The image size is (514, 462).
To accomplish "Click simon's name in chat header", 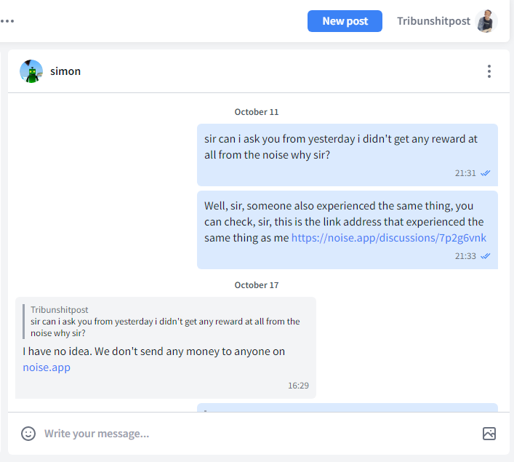I will pyautogui.click(x=65, y=71).
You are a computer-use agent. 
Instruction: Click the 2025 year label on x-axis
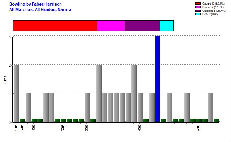pos(199,127)
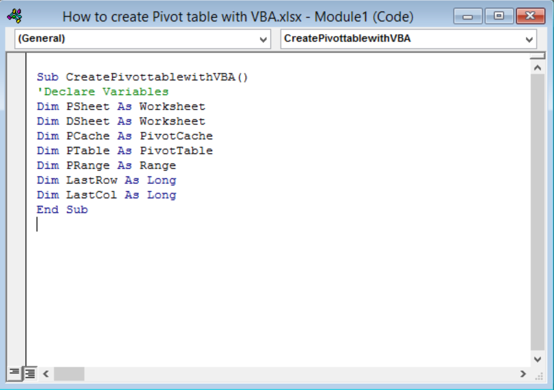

**Problem**. After locating the line containing "You are a computer-use agent." in the entries above, repeat only it and each later line through the end, exactly, without any pictures.

**Exercise output**.
You are a computer-use agent. 
Instruction: Click the 2025 year label on x-axis
pos(199,127)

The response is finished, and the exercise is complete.